## APPLY WHAT YOU READ
a: What zeta potential does the nanoparticle abstract report for RGD-PMMA-PTX?
b: Continue the abstract on RGD-grafted PMMA nanoparticles for Paclitaxel delivery from its last sentence.
EXTRACT START
Background: Polymer-based nanoparticles as drug-delivery systems offer new therapeutic opportunities.
Among them, ligand-mediated targeting, which increases selectivity and efficacy, allows controllable drug
delivery. The aim of the this research was to prepare and characterize poly(methyl methacrylate) (PMMA)
nanoparticles grafted with the –Arginine, Glycine, Aspartic Acid (RGD)– peptide sequence as a promising smart
drug delivery system for Paclitaxel (PTX), directed at the sites of integrin receptor overexpression.
Methods: Nanoparticles were characterized by FT-IR and Raman spectroscopy, dynamic light scattering, zeta
potential and transmission electron microscopy.
Results: RGD-PMMA-PTX size distribution was 17.58 ± 7.45 nm with a zeta potential of -38.73 ± 5.62 mV.
EXTRACT END
RECORD SET START
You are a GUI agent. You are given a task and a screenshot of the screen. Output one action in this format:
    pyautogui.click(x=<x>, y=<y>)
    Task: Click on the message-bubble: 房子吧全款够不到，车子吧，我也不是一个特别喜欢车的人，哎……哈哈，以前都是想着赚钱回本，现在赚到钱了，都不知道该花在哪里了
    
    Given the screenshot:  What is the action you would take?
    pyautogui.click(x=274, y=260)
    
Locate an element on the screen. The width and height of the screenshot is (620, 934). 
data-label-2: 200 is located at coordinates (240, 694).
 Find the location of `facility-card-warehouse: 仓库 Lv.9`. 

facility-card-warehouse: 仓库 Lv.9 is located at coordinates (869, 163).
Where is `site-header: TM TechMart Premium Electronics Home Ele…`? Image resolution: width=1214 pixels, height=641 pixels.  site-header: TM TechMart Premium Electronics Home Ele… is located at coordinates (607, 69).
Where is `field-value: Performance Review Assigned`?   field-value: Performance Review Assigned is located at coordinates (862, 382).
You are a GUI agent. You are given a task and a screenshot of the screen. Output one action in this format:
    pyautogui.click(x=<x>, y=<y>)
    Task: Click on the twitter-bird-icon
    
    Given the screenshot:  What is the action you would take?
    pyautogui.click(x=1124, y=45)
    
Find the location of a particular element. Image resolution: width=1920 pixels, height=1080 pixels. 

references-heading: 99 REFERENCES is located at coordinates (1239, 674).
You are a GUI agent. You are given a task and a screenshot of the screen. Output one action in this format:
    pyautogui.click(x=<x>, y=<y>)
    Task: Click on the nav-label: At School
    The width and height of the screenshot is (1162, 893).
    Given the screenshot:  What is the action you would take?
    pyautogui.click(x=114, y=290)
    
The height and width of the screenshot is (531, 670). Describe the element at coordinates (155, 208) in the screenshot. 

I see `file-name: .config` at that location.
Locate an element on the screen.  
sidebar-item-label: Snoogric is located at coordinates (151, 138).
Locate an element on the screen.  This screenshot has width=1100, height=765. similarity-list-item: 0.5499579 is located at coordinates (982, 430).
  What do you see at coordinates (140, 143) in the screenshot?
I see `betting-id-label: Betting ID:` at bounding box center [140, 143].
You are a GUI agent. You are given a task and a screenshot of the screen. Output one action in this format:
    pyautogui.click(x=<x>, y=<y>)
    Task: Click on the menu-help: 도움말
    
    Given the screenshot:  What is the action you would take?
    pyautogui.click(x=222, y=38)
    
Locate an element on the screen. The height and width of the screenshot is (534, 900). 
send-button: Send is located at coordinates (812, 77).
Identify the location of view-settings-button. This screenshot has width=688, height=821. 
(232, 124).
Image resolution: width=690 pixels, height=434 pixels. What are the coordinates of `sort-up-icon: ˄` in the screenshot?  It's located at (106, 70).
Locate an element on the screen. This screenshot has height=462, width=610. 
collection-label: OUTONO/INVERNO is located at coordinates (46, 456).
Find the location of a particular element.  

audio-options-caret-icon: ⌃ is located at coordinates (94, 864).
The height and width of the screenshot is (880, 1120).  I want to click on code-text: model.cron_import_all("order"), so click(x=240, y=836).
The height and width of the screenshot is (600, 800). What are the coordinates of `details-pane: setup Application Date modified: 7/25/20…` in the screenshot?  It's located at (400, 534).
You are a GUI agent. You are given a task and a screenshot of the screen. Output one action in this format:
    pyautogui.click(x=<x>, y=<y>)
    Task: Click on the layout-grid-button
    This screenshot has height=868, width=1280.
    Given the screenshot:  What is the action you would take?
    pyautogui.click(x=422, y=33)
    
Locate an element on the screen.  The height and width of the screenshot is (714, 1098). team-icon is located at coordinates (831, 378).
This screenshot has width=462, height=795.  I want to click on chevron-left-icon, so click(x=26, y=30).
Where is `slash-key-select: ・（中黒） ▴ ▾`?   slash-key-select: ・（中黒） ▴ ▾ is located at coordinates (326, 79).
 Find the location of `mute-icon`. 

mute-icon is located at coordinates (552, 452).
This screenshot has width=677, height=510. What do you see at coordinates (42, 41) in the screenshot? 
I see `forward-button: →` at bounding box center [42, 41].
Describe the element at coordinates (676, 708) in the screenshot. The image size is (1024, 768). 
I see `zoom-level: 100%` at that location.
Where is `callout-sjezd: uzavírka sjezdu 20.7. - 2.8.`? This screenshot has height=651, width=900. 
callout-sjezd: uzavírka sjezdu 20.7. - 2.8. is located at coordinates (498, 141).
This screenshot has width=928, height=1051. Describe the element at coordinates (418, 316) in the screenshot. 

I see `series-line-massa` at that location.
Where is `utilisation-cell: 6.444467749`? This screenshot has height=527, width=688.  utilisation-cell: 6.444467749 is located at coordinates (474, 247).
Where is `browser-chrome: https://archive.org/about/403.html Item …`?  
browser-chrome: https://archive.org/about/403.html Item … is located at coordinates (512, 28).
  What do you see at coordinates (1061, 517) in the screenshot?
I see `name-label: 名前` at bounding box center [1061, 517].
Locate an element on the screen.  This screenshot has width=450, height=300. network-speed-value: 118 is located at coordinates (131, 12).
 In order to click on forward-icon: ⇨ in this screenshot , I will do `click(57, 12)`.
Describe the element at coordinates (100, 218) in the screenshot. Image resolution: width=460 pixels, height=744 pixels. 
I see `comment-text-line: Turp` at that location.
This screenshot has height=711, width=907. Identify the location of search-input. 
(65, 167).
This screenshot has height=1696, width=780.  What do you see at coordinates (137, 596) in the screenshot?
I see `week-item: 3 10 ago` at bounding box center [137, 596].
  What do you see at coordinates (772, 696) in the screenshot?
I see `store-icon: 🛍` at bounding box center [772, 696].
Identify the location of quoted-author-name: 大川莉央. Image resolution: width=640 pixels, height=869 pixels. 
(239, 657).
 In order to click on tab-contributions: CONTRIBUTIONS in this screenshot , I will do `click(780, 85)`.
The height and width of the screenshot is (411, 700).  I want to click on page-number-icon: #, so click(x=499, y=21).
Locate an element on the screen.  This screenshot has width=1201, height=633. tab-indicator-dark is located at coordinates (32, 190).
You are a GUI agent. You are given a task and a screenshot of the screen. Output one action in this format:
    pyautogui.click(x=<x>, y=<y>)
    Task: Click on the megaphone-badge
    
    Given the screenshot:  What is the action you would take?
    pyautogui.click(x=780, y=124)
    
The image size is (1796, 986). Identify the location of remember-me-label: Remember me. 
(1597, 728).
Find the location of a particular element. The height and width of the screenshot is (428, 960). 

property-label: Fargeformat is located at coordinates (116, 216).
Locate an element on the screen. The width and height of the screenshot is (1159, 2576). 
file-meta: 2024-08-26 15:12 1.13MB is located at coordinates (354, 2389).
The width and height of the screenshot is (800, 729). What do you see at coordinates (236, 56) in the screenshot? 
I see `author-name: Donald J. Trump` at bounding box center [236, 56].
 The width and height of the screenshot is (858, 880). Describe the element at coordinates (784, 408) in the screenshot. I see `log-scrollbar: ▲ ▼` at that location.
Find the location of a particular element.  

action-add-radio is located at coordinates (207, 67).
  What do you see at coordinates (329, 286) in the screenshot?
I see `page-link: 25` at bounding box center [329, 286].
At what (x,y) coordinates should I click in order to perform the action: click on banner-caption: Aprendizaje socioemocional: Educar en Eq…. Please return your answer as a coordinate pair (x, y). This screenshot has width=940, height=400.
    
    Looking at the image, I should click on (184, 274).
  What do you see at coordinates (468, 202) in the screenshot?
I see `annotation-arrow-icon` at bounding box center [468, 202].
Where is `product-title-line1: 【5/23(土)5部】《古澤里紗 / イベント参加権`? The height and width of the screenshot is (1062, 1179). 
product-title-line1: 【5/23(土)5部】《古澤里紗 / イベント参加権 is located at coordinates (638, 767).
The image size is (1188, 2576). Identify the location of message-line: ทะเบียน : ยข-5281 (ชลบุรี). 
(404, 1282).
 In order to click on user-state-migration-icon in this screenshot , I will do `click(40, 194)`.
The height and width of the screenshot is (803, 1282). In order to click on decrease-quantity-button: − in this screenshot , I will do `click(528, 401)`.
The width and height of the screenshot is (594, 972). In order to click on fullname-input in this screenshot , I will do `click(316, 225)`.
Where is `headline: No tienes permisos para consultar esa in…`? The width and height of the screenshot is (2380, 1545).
RECORD SET END
## ANSWERS FOR THE EXERCISE
a: -38.73 ± 5.62 mV

b:
According to the boxLucas Model, PTX was incorporated into nanoparticles with an entrapment efficiency of
100% (evaluated by HPLC analysis). In vitro sustained release was determined, with the maximum release of
55% and 40% after 21 days at pH 5.3 and 7.4, respectively. The highest inhibition on cell proliferation was found
with RGD-PMMA-PTX nanoparticles (90 %).
Conclusion: The obtained results showed that RGD-PMMA-PTX represents an attractive and suitable therapeutic
approach for targeting overexpressed integrins in the cancer cells.